### EXCERPTED TEXT
%%
American baseball player (born 1984)

Jesse Logan English (born September 13, 1984) is an American former professional baseball pitcher. He played in Major League Baseball (MLB) for the Washington Nationals in 2010, and in the Chinese Professional Baseball League (CPBL) for the EDA Rhinos in 2013.

==Playing career==
===San Francisco Giants===
English played for the Arizona League Giants in 2002 and 2003. In 2002, he went 4-1 with a 2.68 ERA in 12 games started, striking out 68 batters in 47 innings. In 2003, he went 0-1 with a 3.98 ERA in seven games (six starts), striking out 31 batters in 20 1/3 innings. English played for the Hagerstown Suns in 2004, going 0-1 with a 7.48 ERA in 17 games (four starts). He missed all of 2005 due to injury, and in 2006 he went 3-0 with a 6.35 ERA in 17 relief appearances with the Salem-Keizer Volcanoes. English struck out 40 batters in 28 1/3 innings that season.

English split the 2007 season between the Volcanoes and San Jose Giants, going a combined 5-1 with a 1.31 ERA in 15 games. In 341/3 innings, he struck out 57 batters. In 2008, he played for San Jose, going 13-7 with a 3.19 ERA in 26 games started. He struck out 135 batters in 135 1/3 innings of work.

===Washington Nationals===
English was claimed off waivers by the Washington Nationals on September 10, 2009.

Although English had never pitched above Double-A, he performed well enough to make the Nationals' Opening Day roster out of spring training, and made his debut on April 5, 2010—opening day—against the Philadelphia Phillies, pitching 1 1/3 innings in an 11-1 loss. After John Lannan was racked with seven hits, and issuing three walks, and allowing five runs in 3 2/3 innings, English entered the game with the bases loaded and slugger Ryan Howard at the plate. Howard grounded out to end the inning, and English retired the side in order the following inning.

English pitched well in April, accumulating a 3.86 ERA, and holding left-handed hitters to a .188 batting average. But injuries to position players forced the Nationals to call up position players, and so he was optioned to Triple-A Syracuse at the end of the month.
%%
### REQUIRED ACTION A
Answer each question about the Jesse English biography in a few words:
(i) Which team claimed English off waivers, and on what date?
(ii) Which hitter grounded out when English entered his debut game with the bases loaded?
(iii) What were English's win-loss record and ERA with San Jose in 2008?
### REQUIRED ACTION B
Continue the Jesse English biography from its last sentence about his being optioned to Triple-A Syracuse.
The lines that come after this text have nothing to do with it.

### DATA BLOCK
%%
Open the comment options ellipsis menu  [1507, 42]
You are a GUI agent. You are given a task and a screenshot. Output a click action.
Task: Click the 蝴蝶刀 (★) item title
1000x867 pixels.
%%
### TASK ANSWER A
(i) The Washington Nationals, on September 10, 2009.
(ii) Ryan Howard.
(iii) 13-7 with a 3.19 ERA.

### TASK ANSWER B
===Cleveland Indians===
English signed a minor league contract with the Cleveland Indians on March 24, 2011. He was subsequently assigned to the Low-A Mahoning Valley Scrappers. English was released on June 3, prior to the start of the Scrappers' season.

===St. Paul Saints===
In August 2011, English pitched with the St. Paul Saints of the American Association of Independent Professional Baseball. In 11 appearances, he went 0-1 with a 1.76 ERA with a save, striking out 19 over 15 1/3 innings.

===Bridgeport Bluefish===
English spent all of 2012 with the Bridgeport Bluefish of the Atlantic League of Professional Baseball. In 42 appearances, he went 3-0 with a 3.48 ERA, striking out 57 in 54 1/3 innings.

===Broncos de Reynosa===
English began 2013 with the Broncos de Reynosa of the Mexican League.

===EDA Rhinos===
English pitched in 25 games for Reynosa before signing with the EDA Rhinos of the Chinese Professional Baseball League. He appeared in only 2 games before being released.

===Bridgeport Bluefish (second stint)===
On July 15, 2013, English re-signed with Bridgeport.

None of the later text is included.